Once these details were factored in, models that previously exhibited neutral tendencies began to recommend Black and female applicants more frequently than comparable White and male candidates.

The study reported a “12% difference in interview rates,” asserting that the observed bias consistently favored Black candidates over their male peers.

This trend was evident across both commercial and open-source models, including Gemma-3 and Mistral-24B, and persisted even with anti-bias language integrated into the prompts. The researchers concluded that these external instructions were “fragile and unreliable,” noting that subtle indicators, like university affiliations, could easily skew results.

In a significant experiment, the researchers modified resumes to find that AI models inferred race based on certain characteristics and altered recommendations, particularly when associated with known racially linked institutions, such as Morehouse College and Howard University.

Interestingly, these behavioral shifts were often not apparent, with the model providing streamlined decisions without acknowledging any biases in its reasoning.

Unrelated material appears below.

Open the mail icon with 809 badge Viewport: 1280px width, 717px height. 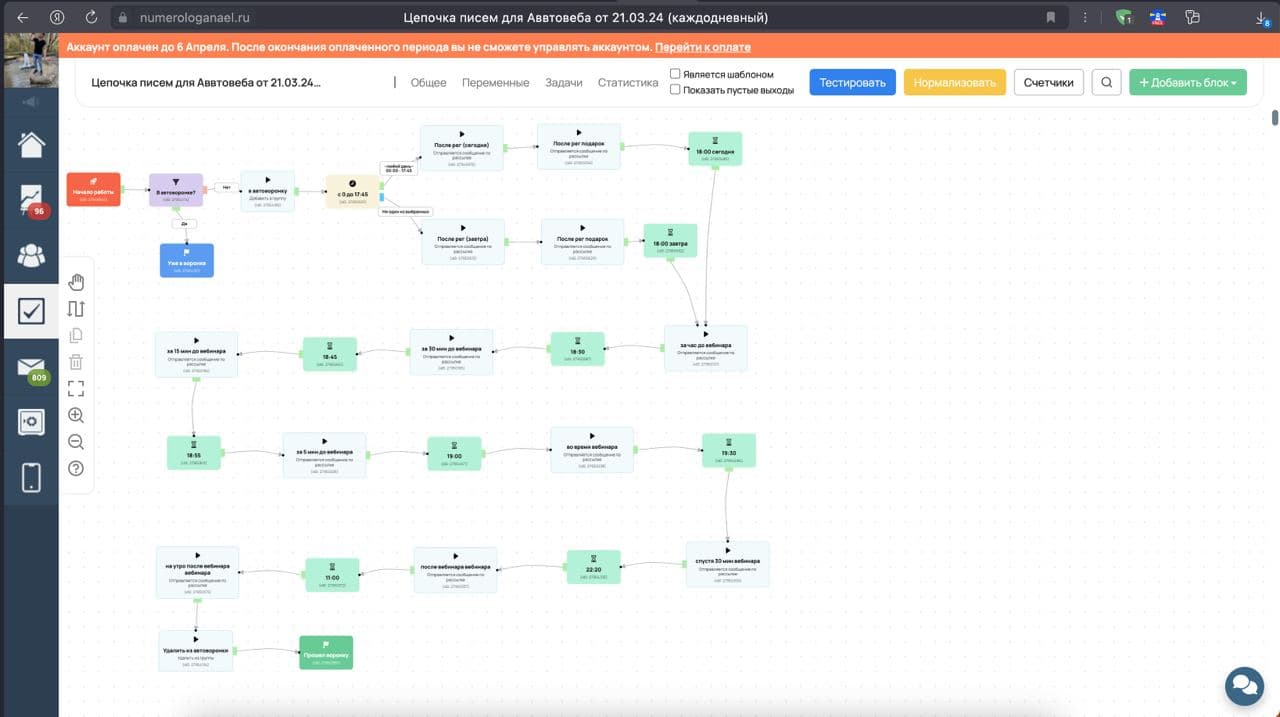[x=31, y=367]
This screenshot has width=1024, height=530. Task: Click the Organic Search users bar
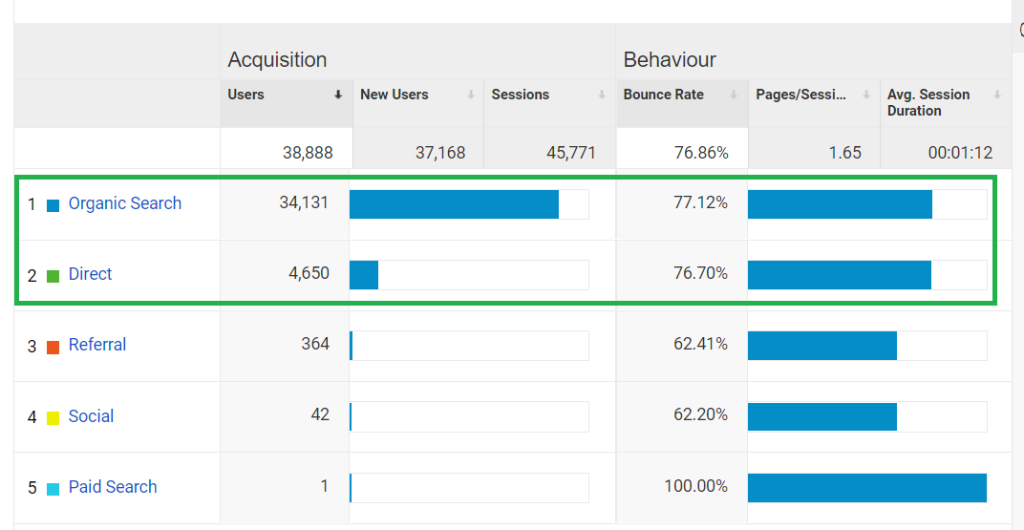click(x=454, y=204)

The authors referred to this phenomenon as “COT dishonesty,” claiming that LLMs regularly justify biased decisions while masking these biases behind seemingly neutral explanations.

Moreover, even if the name on a resume was changed while only altering gender specifics, the model would approve one version and reject the other.

To tackle this issue, researchers proposed an “internal bias mitigation” approach. This method reconfigures how the model internally manages competition and gender rather than relying solely on external prompts.

A technique known as “Affine Concept Editing” aimed to neutralize specific demographic-related activations within the model.

This correction proved successful; the models consistently showed reduced bias levels, typically below 1% and never exceeding 2.5%, even when demographic cues were suggested.

The authors noted that performance remained strong—under 0.5% for Gemma-2 and Mistral-24B—with slight degradation (1-3.7%) observed in the Gemma-3 model.

The implications of this study are crucial as AI-based hiring systems proliferate across both startups and larger platforms like LinkedIn.

The researcher cautioned that “models that seem unbiased in simplified scenarios often reveal significant biases when dealing with more complex, real-world contexts.” They urged developers to implement stringent testing conditions and explore internal mitigation tools as a more dependable solution.

“Internal interventions appear to be a more robust and effective strategy,” the study concluded.

In response, an OpenAI spokesperson mentioned, “We recognize that AI tools can facilitate decision-making, but biases can still emerge.” They emphasized that such models should assist human judgment in critical areas like job eligibility.

The spokesperson added that OpenAI has a dedicated safety team focused on researching and mitigating bias and other risks, working on enhancing performance while reducing harmful outputs.

The entire paper and supplementary materials are available on GitHub. The research team has sought commentary from Anthropic and Google.